Upon its approval, farmers were on the verge of utilising the genetically modified cowpea for this year’s planting season, but series of events have impeded its use, especially with the outbreak of COVID-19.
Nigerian farmers were reported to have undergone trainings on the management of the variety, to kick-off planting of the crop, prior to the pandemic.
Speaking with The Nation on the delay, Regional Director of AATF, Issoufou Kollo explained that the COVID-19 pandemic intercepted plans to unleash the PBR cowpea, adding that there were enough seeds to distribute to farmers.
Kollo said the delay was due to the failure of the Foundation to meet with farmers, owing to the lockdown imposed by the government which restricted movements.
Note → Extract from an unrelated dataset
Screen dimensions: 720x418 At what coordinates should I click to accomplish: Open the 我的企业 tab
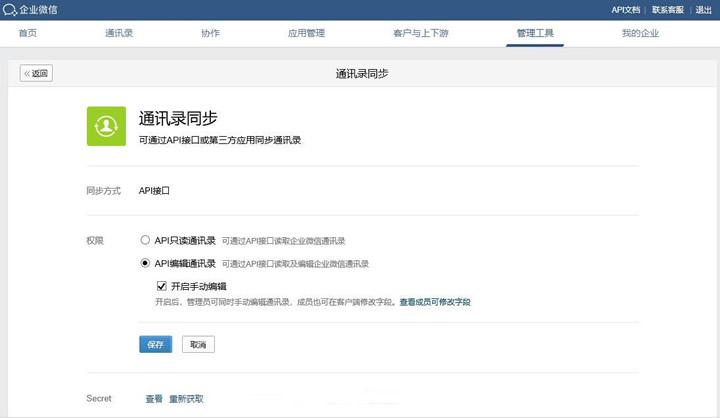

“COVID-19 has impacted on our plans, but I think we can catch up with time. The only way farmers won’t have access to our PBR cowpea seeds, is if they would not do farm work during the next season.
“We can still work with farmers during the rainy season because we have enough seeds to go on-farm demonstration trials with our farmers.”
“We were able to change how we meet. Instead of travelling, we use an electronic way of meeting, but there are certain activities that could not be carried out because Ahmadu Bello University, Zaria where we carry out our activities is closed.
“So, it means all field activities in the school stopped, even as some of the laboratory works could not be carried out. It is better to save the scientists instead of endangering their lives,” Kollo explained.
He also debunked claims of data fabrication on the revenue to be generated from the bt cowpea. He added that the data were collated with the help of farmers and extension workers.
“We didn’t fabricate these data. The data came from the farmers who participated during the National Variety Performance Trials. Many farmers have been able to carry out some tests on their own.
“The data that has been presented to the National Variety Release Committee was not collected by the research team. The data was collected by farmers and extension workers, and we firmly believe that N48 billion [speculated] is underestimated.
“Nigeria has three million hectares of planted cowpea. So, even if you have 20 percent yield increase in this three million hectares, that’s the amount of money it can give you, and it is even underestimated on our side of what PBR cowpea can produce in a year,” he said.